— START OF Text shown —

# OT: Tony Parker is going out with Eva Longoria



## Peja Vu (Jun 9, 2002)

> If you're feeling a bit blue about Jen and Brad, this NBA buzz about a new celebrity romance may lift flagging spirits ... particularly in San Antonio.
> 
> Cupid reportedly has hit the Spurs' French-born Tony Parker, one of People Magazine's "most beautiful" of yesteryear, and sexy Eva Longoria of ABC's "Desperate Housewives" — a slam-dunk for People's list this year.
> 
> ...


http://www.mysanantonio.com/columnists/stories/MYSA011105.5P.jakle.94107183.html


----------



## Starbury03 (Aug 12, 2003)

DAMMM


----------



## Yao Mania (Aug 4, 2003)

LOL no wonder he's been playing better!!


----------



## KokoTheMonkey (Aug 4, 2003)

Doug Collins is the one who dropped this infor on everybody, surprisingly. Nothing was mentioned about it until Collins mentioned it during the Pacers/Spurs game, then all of the sudden it was a big story. She's been to several Spurs games already, so it seems to make sense.


----------



## XxMia_9xX (Oct 5, 2002)

yeah i heard about tony dating eva like a week ago... eva is pretty hot! geezz there goes my chances w/ tony! DARN! hahhaha


----------



## XxMia_9xX (Oct 5, 2002)

— END OF Text shown —

-- Required work --
A - List each distinct username that posts in the forum thread about Tony Parker and Eva Longoria, counting each name only once.
B - Answer these questions from the forum thread about Tony Parker and Eva Longoria:
(i) On which network's show is Eva Longoria said to appear?
(ii) During which game did Doug Collins mention the relationship, according to KokoTheMonkey?
(iii) How long before posting did XxMia_9xX hear about Tony dating Eva?

— START OF Provided records —

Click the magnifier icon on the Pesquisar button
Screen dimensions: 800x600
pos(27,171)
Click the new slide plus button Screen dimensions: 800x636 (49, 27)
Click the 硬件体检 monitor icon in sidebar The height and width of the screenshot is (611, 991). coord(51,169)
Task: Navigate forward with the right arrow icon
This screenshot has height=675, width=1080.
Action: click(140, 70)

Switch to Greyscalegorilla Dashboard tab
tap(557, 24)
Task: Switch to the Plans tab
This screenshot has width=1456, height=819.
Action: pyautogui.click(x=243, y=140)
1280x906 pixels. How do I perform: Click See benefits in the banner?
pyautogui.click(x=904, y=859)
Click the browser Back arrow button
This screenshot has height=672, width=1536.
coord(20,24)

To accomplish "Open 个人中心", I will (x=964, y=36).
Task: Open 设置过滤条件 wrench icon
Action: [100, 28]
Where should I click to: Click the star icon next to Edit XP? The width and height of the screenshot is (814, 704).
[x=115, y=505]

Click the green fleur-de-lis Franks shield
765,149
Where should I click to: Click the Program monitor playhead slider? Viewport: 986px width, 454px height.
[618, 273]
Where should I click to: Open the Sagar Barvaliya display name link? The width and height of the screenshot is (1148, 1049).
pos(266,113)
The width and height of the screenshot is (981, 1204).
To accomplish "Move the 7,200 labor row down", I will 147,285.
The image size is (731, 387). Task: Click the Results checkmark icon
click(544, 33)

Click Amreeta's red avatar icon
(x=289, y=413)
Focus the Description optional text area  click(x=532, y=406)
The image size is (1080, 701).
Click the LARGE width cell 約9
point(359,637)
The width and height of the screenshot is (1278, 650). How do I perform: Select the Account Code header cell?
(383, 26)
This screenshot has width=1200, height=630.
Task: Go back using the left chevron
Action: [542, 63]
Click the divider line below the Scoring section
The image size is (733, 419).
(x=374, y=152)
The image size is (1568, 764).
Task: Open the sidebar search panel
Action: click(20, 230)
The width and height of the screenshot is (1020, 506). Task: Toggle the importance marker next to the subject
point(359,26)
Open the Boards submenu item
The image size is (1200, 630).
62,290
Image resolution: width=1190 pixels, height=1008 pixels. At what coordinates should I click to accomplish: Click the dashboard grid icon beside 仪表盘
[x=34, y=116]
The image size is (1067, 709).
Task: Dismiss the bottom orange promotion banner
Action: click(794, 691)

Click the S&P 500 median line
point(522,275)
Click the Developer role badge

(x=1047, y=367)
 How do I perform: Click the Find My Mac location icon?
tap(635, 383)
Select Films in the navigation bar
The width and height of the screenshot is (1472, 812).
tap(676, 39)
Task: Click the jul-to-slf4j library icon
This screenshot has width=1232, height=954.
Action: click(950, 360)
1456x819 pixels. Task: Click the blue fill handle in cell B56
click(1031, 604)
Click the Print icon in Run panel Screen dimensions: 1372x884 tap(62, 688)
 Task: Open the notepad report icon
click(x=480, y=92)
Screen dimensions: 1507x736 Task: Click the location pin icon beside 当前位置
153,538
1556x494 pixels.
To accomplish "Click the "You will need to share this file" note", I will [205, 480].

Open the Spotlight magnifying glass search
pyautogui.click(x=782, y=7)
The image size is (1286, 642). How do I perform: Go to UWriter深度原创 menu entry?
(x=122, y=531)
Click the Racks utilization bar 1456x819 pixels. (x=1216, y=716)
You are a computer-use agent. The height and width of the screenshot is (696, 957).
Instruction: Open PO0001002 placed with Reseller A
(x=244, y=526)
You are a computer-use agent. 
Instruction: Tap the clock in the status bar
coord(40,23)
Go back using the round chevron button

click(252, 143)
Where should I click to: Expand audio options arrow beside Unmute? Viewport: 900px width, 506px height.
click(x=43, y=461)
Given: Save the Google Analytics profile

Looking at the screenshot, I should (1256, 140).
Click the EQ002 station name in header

— END OF Provided records —

-- Written answers --
A -
Peja Vu
Starbury03
Yao Mania
KokoTheMonkey
XxMia_9xX

B -
(i) ABC ("Desperate Housewives")
(ii) The Pacers/Spurs game
(iii) About a week